4-5 March 2013, The Norwegian Ministry of Foreign Affairs hosts an international conference on the humanitarian impact of nuclear weapons. In conjunction with this event, the international campaign to abolish nuclear weapons (ICAN) organised a two day ‘civil society forum’ in Oslo this weekend, with more than 500 participants. This blog post is based on my brief introduction to a panel there on ‘ethics in international politics’ that centered on the following questions: ‘What does it take for ethical arguments to trump the vested interests of powerful actors? How can we elevate ethical concerns to the center-stage of international decision-making processes?’
Often, a distinction is drawn between instrumental self-serving reasoning and ethical reasoning concerned with the interests of others. A similar distinction is commonly drawn in international politics between realpolitik, based on the self-serving reasoning of states, and ethics, involving an altruistic commitment to issues like humanitarianism, human rights and peace. Framing nuclear weapons as a humanitarian concern situates it in the latter category.

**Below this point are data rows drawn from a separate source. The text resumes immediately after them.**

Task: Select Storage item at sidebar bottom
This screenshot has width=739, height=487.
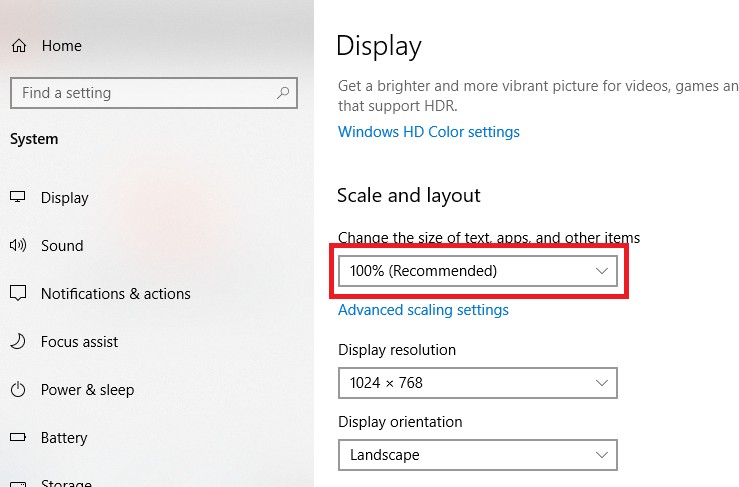Action: click(x=66, y=482)
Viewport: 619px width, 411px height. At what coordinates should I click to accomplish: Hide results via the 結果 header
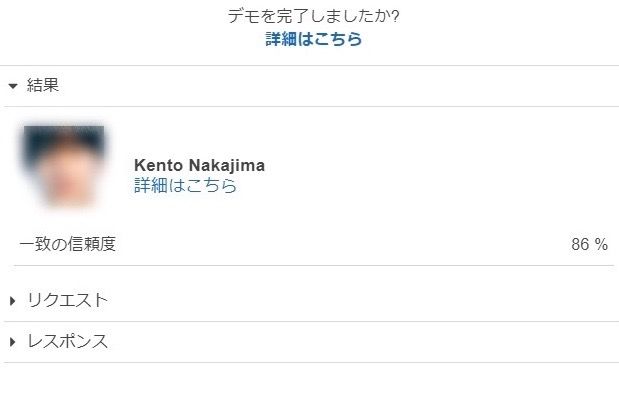pos(43,86)
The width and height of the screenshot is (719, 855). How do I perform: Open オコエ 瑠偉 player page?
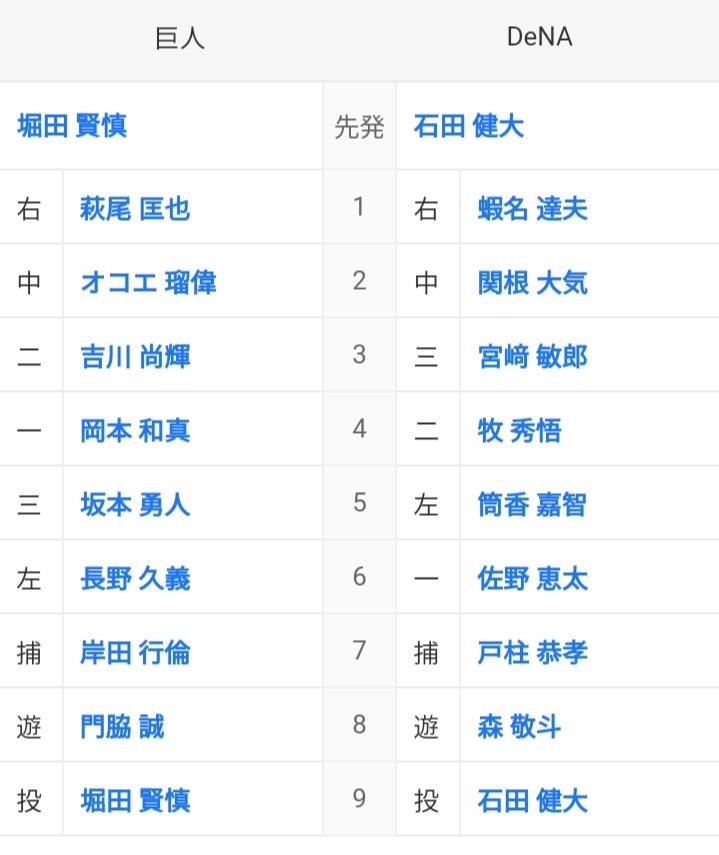(148, 282)
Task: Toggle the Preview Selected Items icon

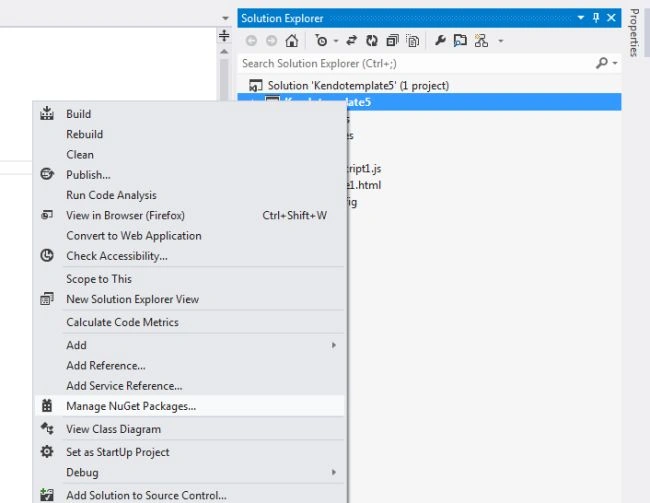Action: pyautogui.click(x=460, y=41)
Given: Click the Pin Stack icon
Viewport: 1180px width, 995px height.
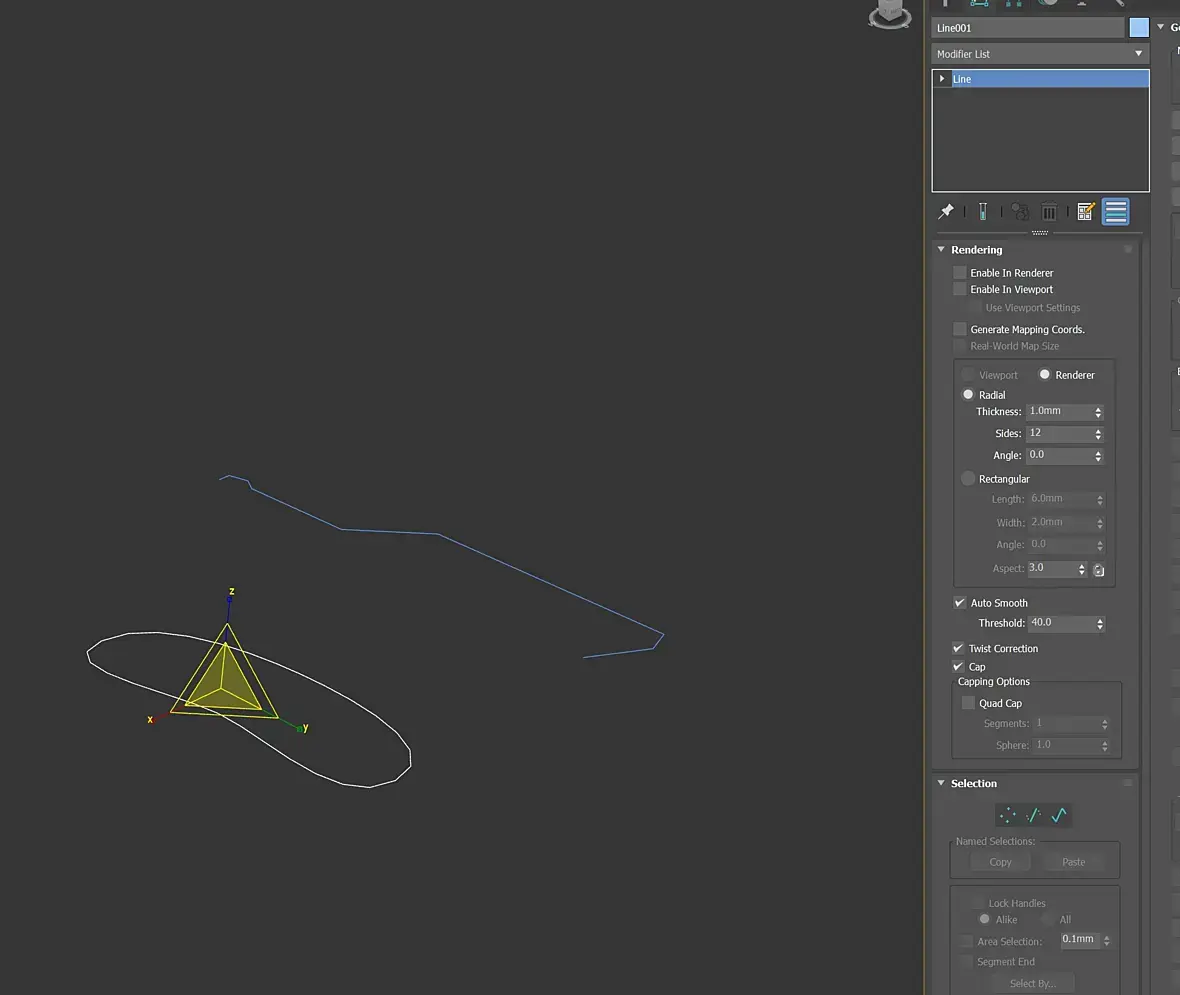Looking at the screenshot, I should (x=946, y=211).
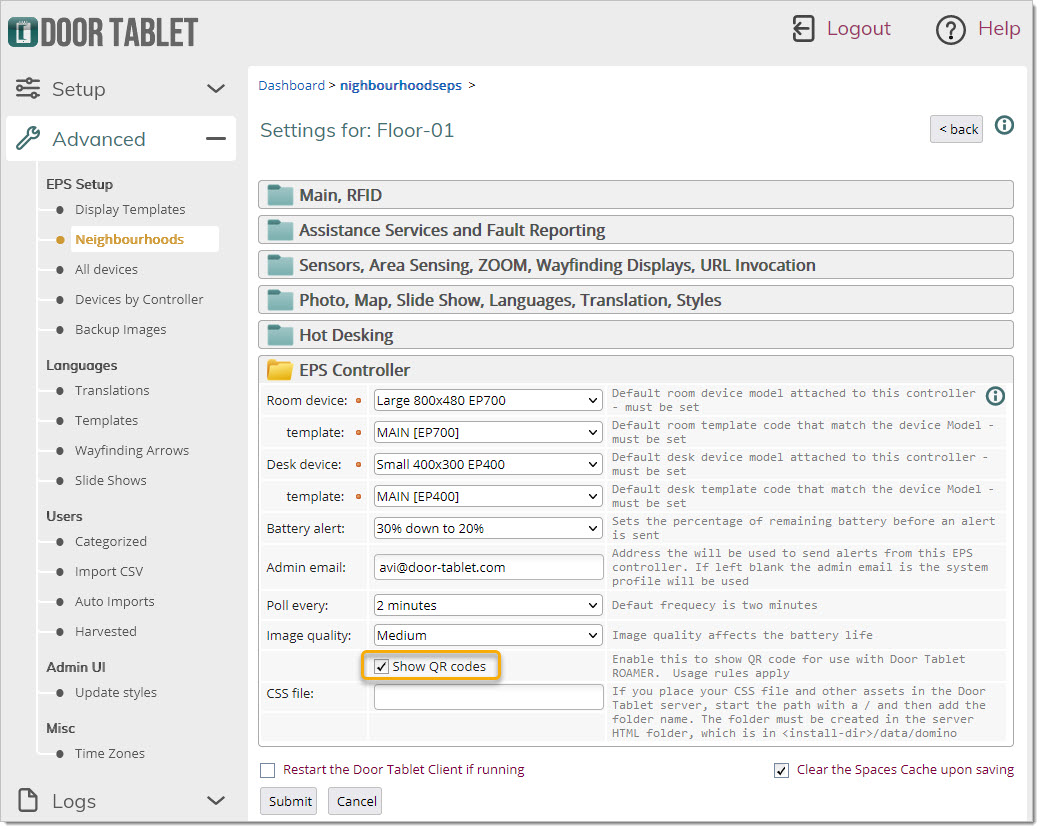The height and width of the screenshot is (830, 1041).
Task: Open the Battery alert dropdown
Action: (488, 528)
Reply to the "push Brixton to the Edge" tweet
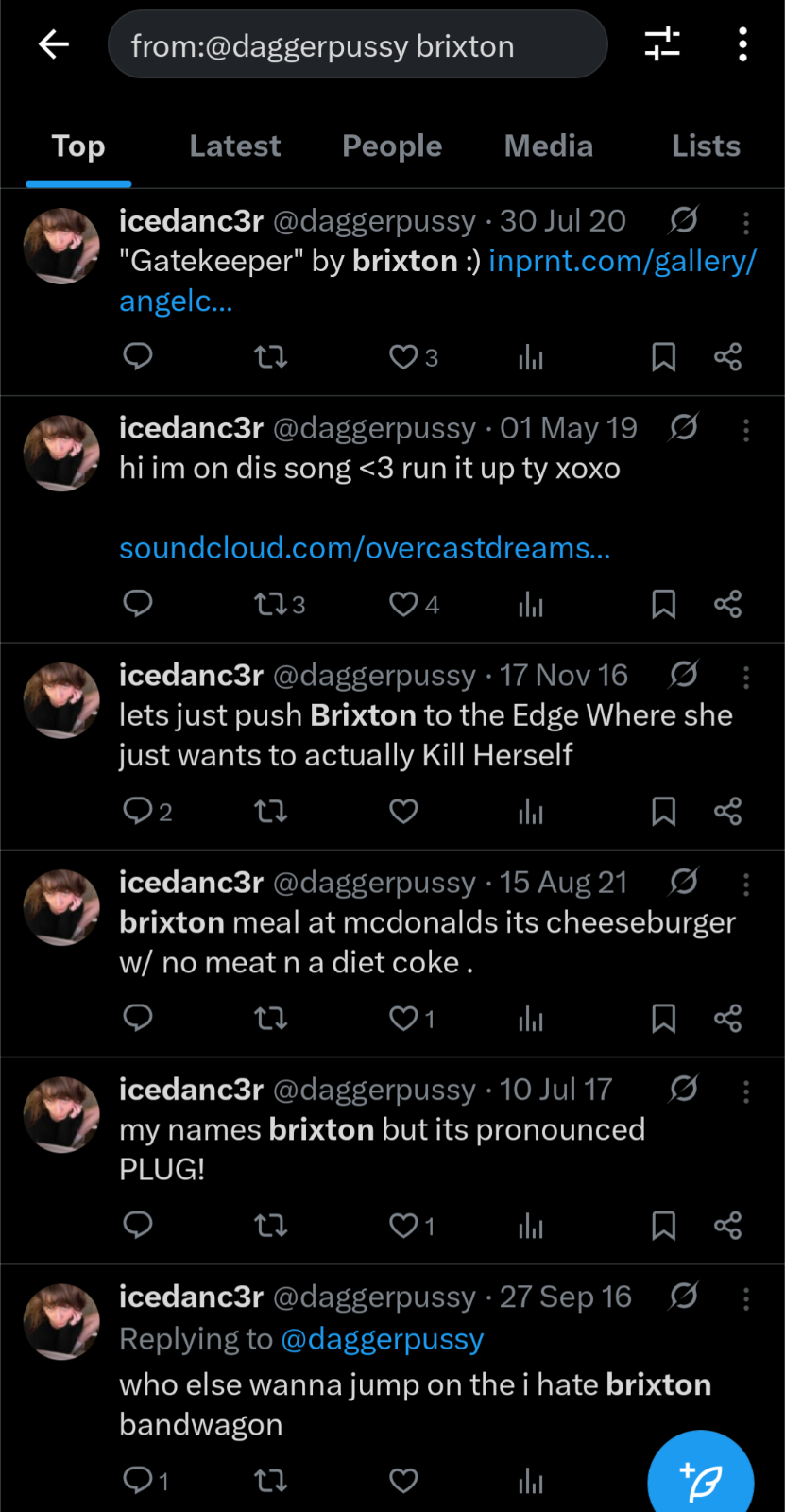The image size is (785, 1512). [138, 811]
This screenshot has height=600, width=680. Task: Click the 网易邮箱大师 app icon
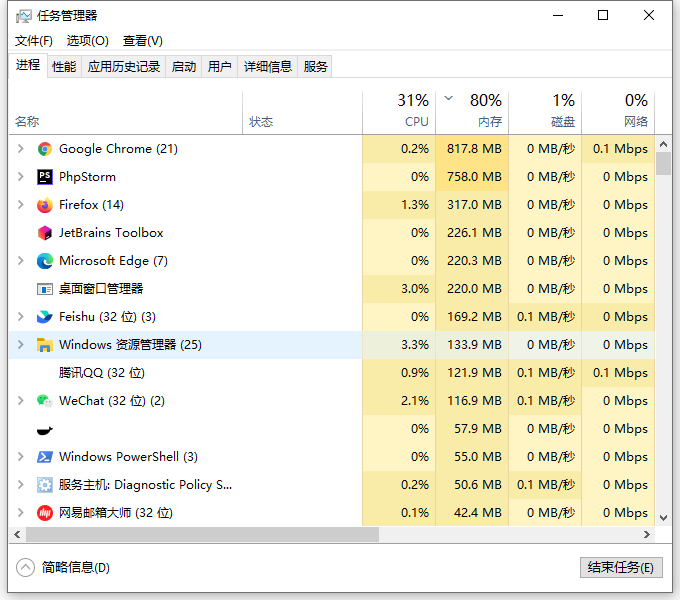tap(44, 513)
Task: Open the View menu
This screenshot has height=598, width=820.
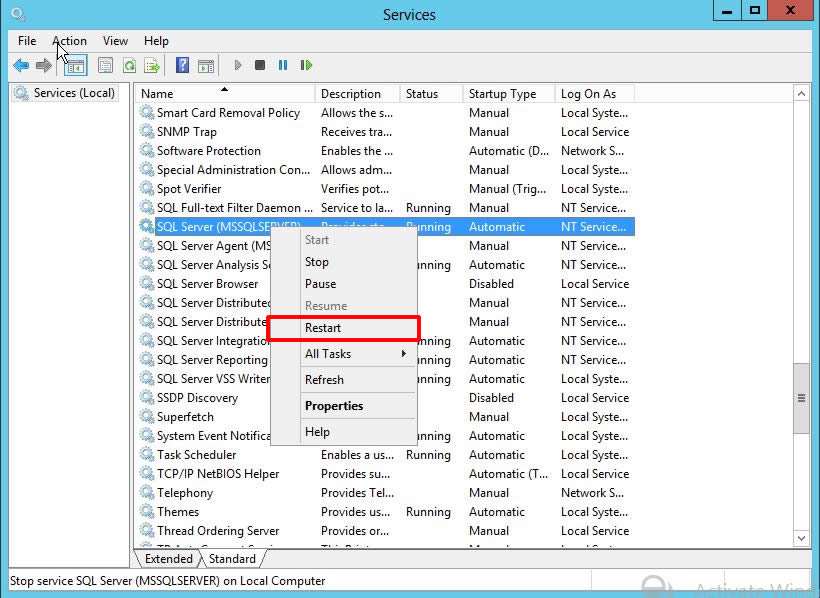Action: pos(115,41)
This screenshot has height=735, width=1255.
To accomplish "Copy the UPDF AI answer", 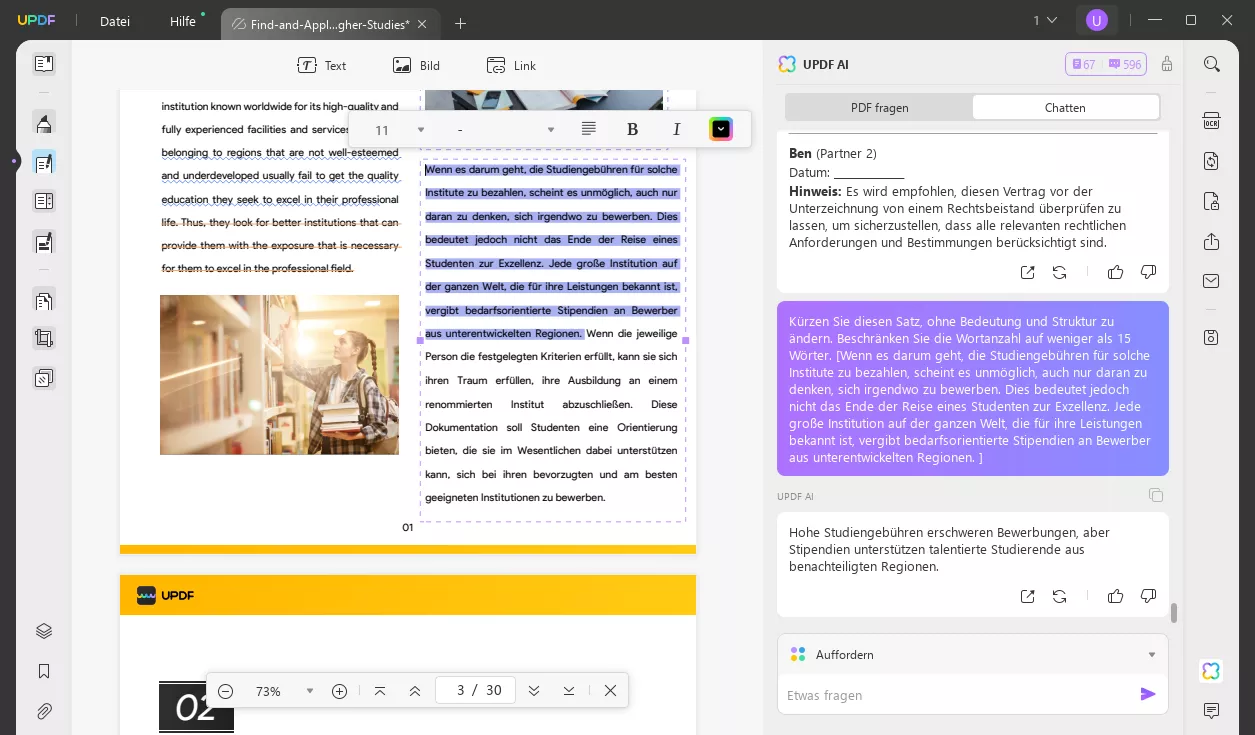I will pos(1155,495).
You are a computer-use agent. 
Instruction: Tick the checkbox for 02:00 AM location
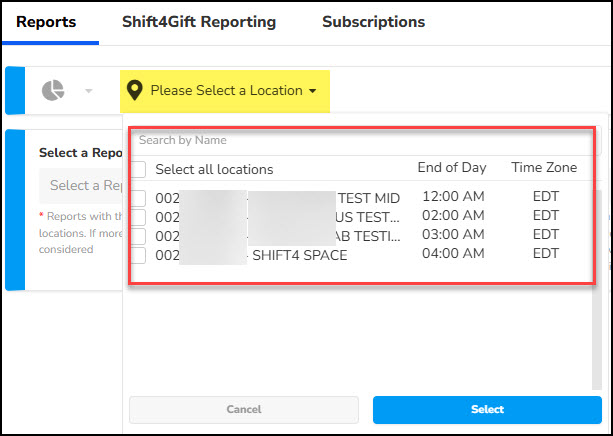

If ethical arguments in favour of banning nuclear arms are limited to this notion of ethics as altruism, it will fail in trumping the vested interests of powerful states. Crudely speaking, international politics are driven by the self-preservation of states and corporations, and a campaign against nuclear weapons has to engage with these premises in order to be ‘speaking truth to power’. This is not to say that any commitment by states to universal human rights and humanitarianism would be a fraud. However, as soon as these norms start conflicting with self-interest, they stand to lose. The strength and condition for international humanitarian law, like the laws of war, is that they actually are useful for the do not
The campaign to abolish nuclear weapons is inspired by successful campaigns for the abolishment of anti-personnel landmines and cluster munitions. As these were rooted in a humanitarian agenda, one might claim that they prove me wrong. Yet, when it comes to the self-preservation of major powers there are fundamental differences between landmines and cluster munitions on the one hand and nuclear weapons on the other. Rather than being an essential source of self-preservation, landmines have been a nuisance to major Western powers when intervening in war-torn states around the world over the past decades. Substantive resources have been devoted to de-mining, and a ban on landmines was a useful alternative in this regard. Concerning cluster munitions, the military use of these for major powers was also limited. This recognition was partly obtained by virtue of the campaign against cluster munitions, and this exemplifies how ethical arguments should address the premises of instrumental self-serving reasoning in addition to appealing to humanitarian ideals.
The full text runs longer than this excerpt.